What to work on ▸ Search the listing for the string "size" and copy every line that contains it.
Start of Block
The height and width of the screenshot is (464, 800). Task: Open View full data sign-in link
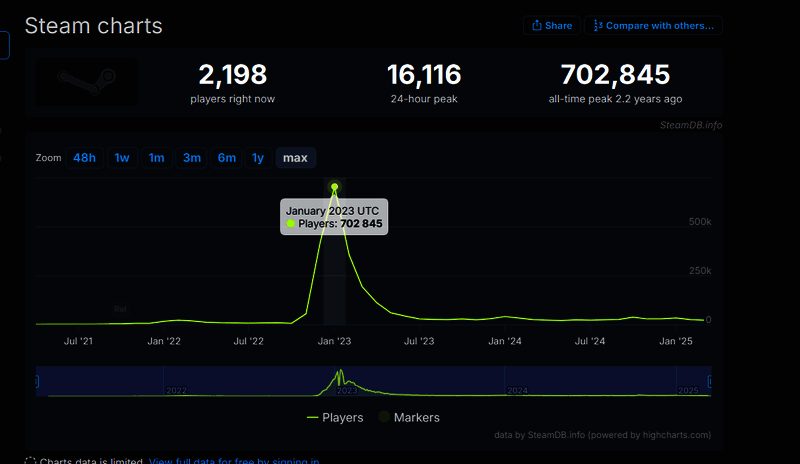pyautogui.click(x=234, y=461)
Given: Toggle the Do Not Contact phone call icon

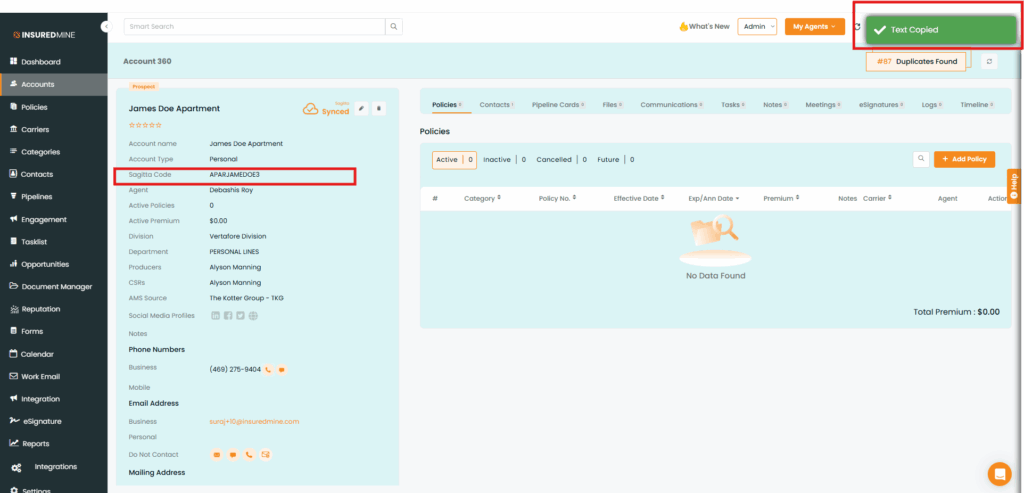Looking at the screenshot, I should point(249,455).
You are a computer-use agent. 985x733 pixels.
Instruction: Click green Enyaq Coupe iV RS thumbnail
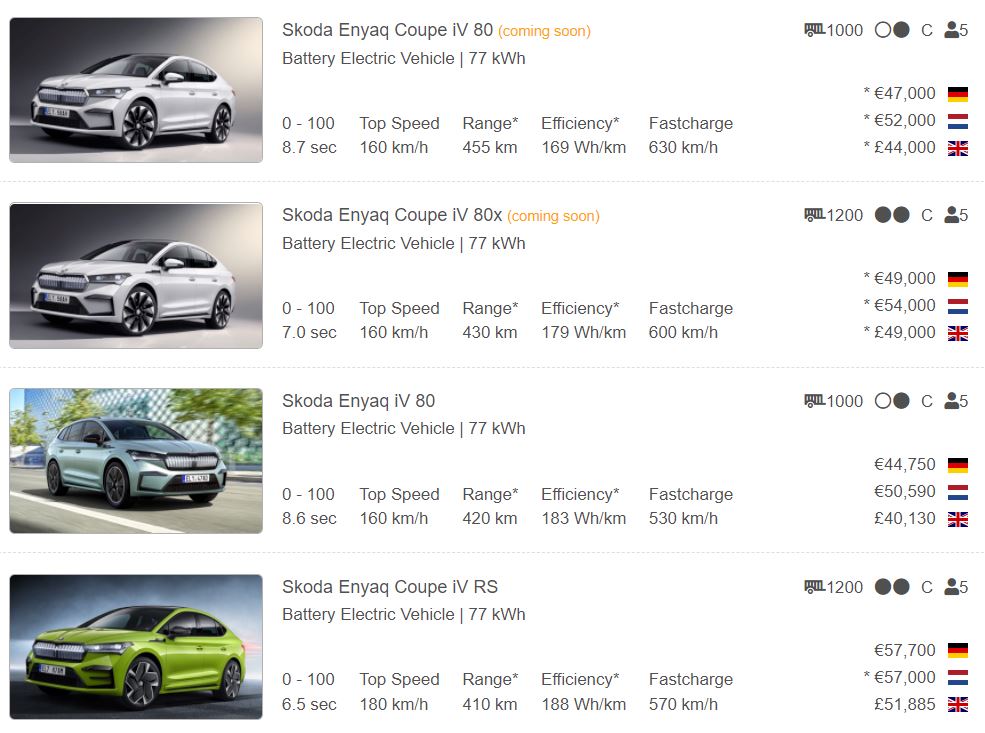[x=136, y=646]
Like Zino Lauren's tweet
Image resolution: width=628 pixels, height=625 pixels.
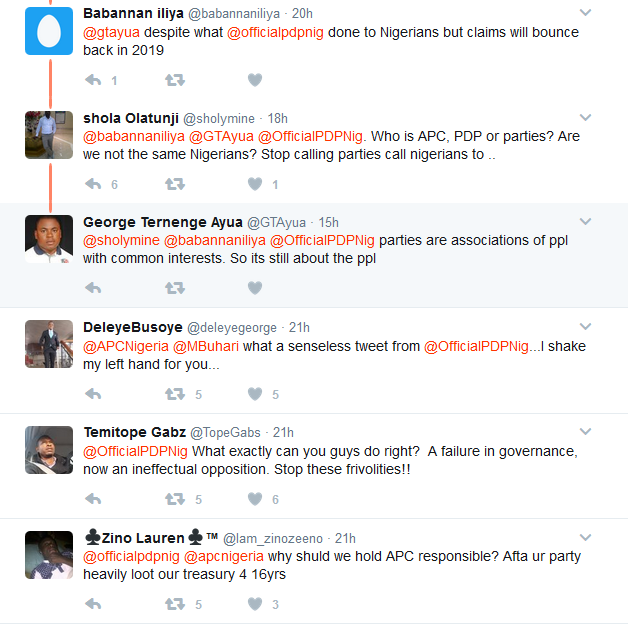point(255,604)
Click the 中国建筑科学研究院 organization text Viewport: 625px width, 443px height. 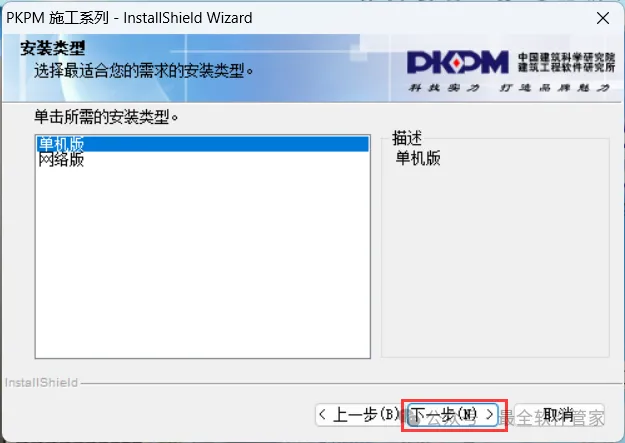[x=566, y=58]
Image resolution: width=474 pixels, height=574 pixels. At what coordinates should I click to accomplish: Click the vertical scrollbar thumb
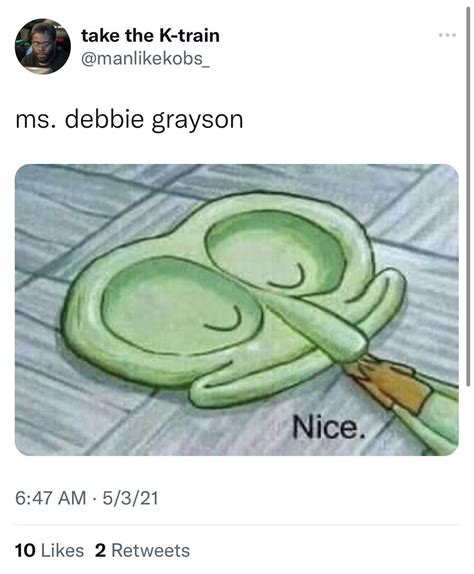point(468,196)
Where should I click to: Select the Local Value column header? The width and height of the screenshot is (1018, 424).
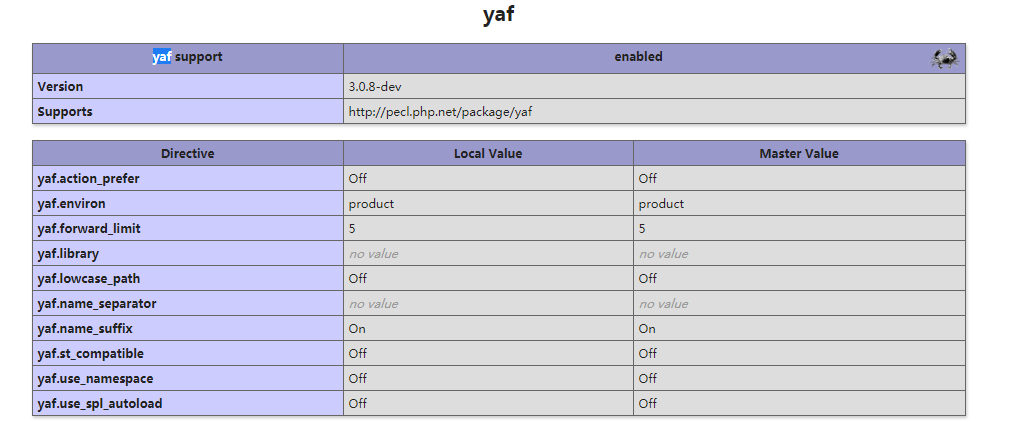[488, 153]
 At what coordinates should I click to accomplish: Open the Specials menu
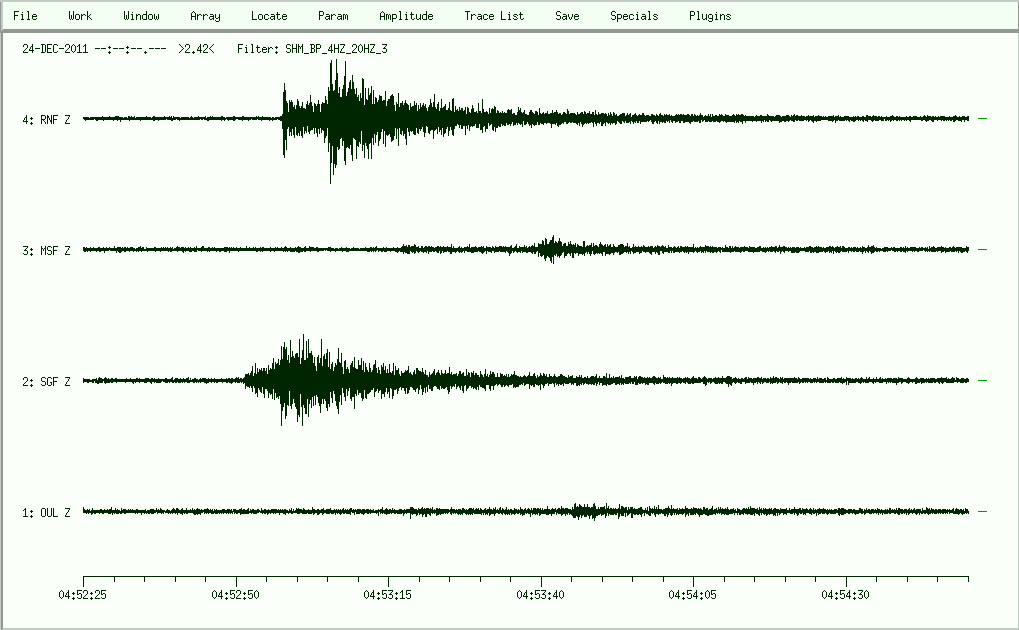tap(634, 16)
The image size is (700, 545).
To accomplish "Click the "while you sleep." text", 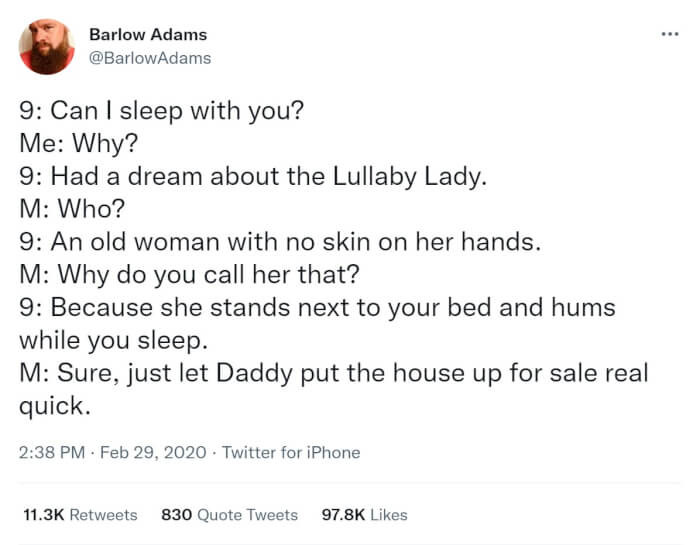I will pos(113,341).
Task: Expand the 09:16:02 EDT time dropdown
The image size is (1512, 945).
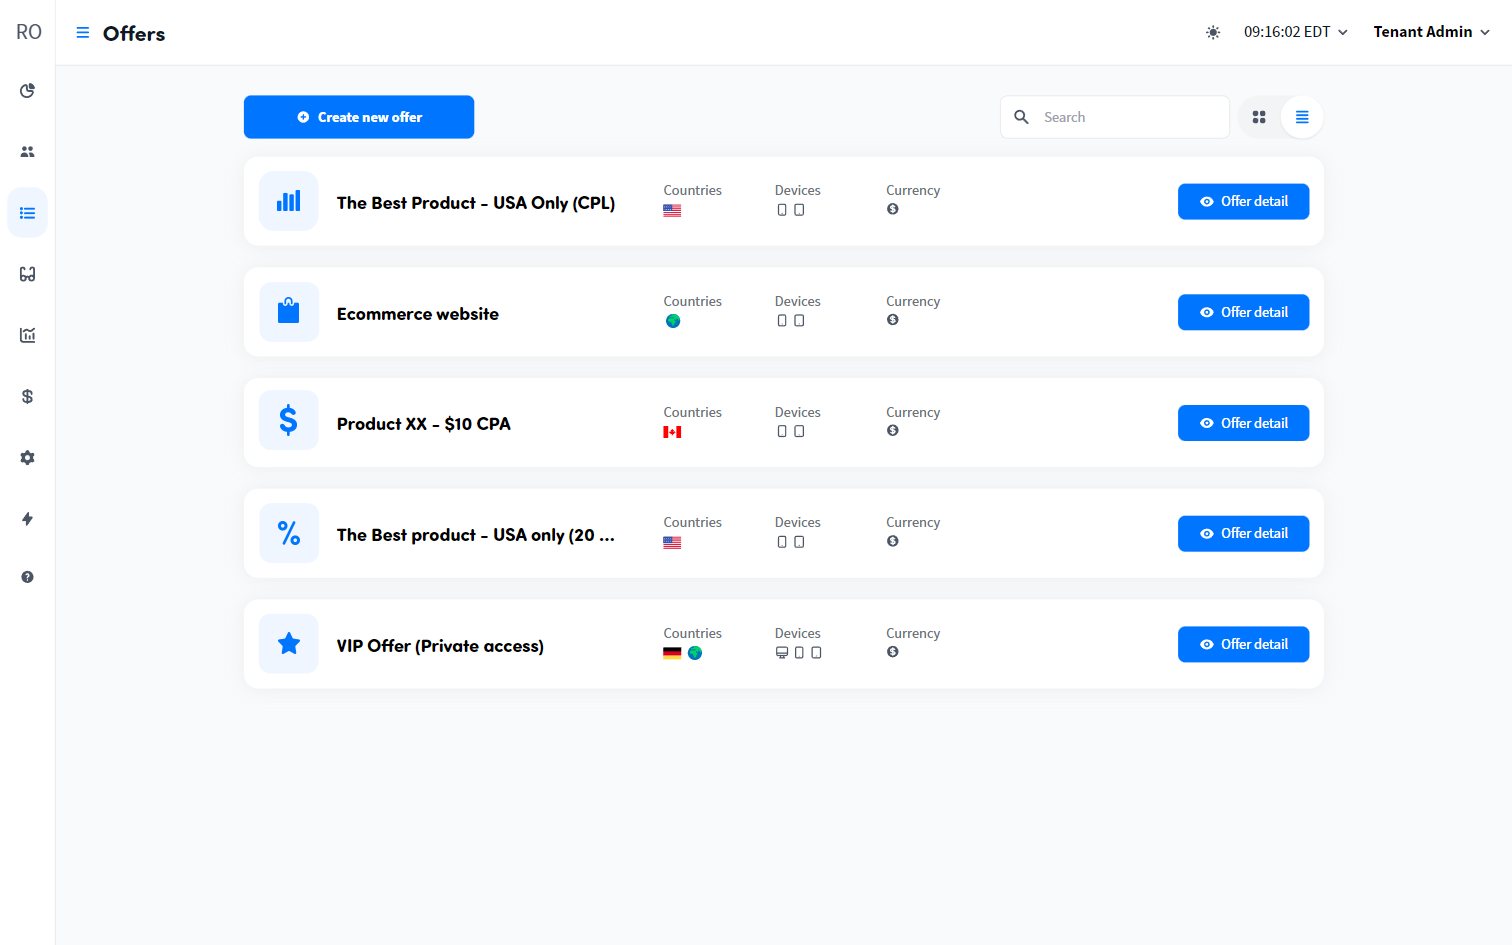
End of Block
Solution ▸
The image size is (700, 545).
The image size is (1512, 945).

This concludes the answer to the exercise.